May 22, 2018



What starts here ends up in Dallas in thirty minutes, at least, that’s what Texas Guadaloop is trying to accomplish with their latest Hyperloop design. The team is headed to Hawthorne, California this July to compete among other student teams from across the world at the third ever SpaceX Hyperloop competition.

Aside from building an eight-foot long, three-foot wide aluminum and carbon fiber pod and planning the next great innovation in public transport, Guadaloop president Christopher Mann, an aerospace engineering senior said the motley crew of majors is what makes the team unique from any other engineering organization. While aerospace engineering and mechanical engineering students make up nearly 70% of the 40 active members, students ranging from psychology to international relations majors are all considered integral parts of the team.

“We’re very interdisciplinary,” Mann said. “It gives us a lot of diversity in ideas, personality and background. We’re very inclusive partially because we need people to get everything right, but I genuinely think it helps the organization as a whole, getting different perspectives and experiences. We have master’s and Ph.D. students who are on our team. We also have freshmen. Being so open allows us to expand our horizons.”

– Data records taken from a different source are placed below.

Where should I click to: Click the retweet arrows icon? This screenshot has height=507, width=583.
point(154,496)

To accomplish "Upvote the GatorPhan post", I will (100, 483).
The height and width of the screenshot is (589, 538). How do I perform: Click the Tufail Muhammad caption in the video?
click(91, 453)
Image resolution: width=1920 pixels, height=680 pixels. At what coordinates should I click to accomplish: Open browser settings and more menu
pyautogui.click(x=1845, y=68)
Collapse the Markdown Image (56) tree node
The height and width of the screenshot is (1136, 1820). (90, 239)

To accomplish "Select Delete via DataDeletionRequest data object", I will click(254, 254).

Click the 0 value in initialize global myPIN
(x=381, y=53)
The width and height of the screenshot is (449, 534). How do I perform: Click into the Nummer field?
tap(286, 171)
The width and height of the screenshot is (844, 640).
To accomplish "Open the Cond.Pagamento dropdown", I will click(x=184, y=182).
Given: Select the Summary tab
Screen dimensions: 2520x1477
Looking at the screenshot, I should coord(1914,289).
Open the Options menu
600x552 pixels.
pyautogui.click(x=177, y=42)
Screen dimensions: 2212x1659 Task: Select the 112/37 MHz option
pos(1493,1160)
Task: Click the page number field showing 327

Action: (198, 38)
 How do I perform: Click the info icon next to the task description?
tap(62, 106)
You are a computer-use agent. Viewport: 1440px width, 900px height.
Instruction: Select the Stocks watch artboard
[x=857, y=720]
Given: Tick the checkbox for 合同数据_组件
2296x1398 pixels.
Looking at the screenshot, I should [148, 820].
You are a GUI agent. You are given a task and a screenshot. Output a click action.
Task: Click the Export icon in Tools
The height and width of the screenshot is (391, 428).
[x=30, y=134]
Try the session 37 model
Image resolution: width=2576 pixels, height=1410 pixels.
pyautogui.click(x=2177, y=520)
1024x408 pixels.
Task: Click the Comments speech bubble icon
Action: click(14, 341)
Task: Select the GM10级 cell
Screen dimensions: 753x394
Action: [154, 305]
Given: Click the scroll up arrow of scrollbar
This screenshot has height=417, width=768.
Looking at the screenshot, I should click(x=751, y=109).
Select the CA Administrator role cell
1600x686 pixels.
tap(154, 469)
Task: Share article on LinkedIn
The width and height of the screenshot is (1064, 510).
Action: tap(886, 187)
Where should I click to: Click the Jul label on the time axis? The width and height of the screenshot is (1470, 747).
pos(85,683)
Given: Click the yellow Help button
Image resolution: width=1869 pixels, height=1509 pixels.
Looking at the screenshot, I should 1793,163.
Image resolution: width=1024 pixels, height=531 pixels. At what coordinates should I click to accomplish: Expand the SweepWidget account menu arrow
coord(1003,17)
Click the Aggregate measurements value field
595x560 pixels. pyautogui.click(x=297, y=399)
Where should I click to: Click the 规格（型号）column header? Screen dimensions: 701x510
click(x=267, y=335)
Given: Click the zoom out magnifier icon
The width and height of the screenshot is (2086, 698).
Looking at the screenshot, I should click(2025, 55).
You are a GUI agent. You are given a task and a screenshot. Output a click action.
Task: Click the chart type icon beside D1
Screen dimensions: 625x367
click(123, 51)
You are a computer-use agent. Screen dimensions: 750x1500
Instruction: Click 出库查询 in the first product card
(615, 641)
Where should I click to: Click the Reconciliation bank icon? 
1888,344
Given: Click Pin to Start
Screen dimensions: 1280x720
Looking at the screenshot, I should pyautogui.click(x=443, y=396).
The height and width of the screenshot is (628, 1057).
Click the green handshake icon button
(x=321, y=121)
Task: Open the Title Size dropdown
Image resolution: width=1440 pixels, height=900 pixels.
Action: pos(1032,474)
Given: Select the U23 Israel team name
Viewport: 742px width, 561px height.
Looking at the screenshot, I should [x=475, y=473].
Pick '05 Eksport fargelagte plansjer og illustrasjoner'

The SpaceX Hyperloop competition was introduced two years ago, when the company challenged universities from across the globe to create an innovative Hyperloop pod capable of levitation through means of magnetics or an air-bearing design. Texas Guadaloop was one of twenty-four teams that advanced to the final stages of the competition and returned to the Forty Acres with an Innovation Award. This year, SpaceX is asking teams to develop a more complicated design – a pod that can propel itself down the Hyperloop tube without any assistance.

“We’re incorporating our propulsion on board, making everything self-contained, the electronics, the computer, the levitation, our propulsion and our battery are all on board which is more or less how the future of the Hyperloop would be,” Mann said. “Basically, everything that you need to sustain the travel and the cargo onboard or the people is all internally contained. You don’t have to rely on any stops throughout the middle. You just load up at each station and then you’re good to go for the duration of the trip. We’re trying to make sure that everything runs autonomously on its own from the get-go.”

Texas Guadaloop team photo

Mann said the work pays off when the team sees their design perform. “Seeing something that works is the most exciting part,” Mann said. “Since we already have a working product we know where we are coming from and so just getting the new version finished and seeing it run at the last phase is more or less what motivates everyone.”

Regardless of what happens in July, Mann said the main goal is to demonstrate that fast, affordable, and clean energy transportation is possible and that more importantly, it could soon be an accessible reality.

“The last great travel innovation started over 50 years ago with the space race. Before that, it was 50 years before that with airplanes. We’re now at that 50 year period in which we need a new innovation,” Mann said. “The next step to move forward is making travel faster, safer and more economic. And that’s the cutting edge that we are on with the Hyperloop as a concept.”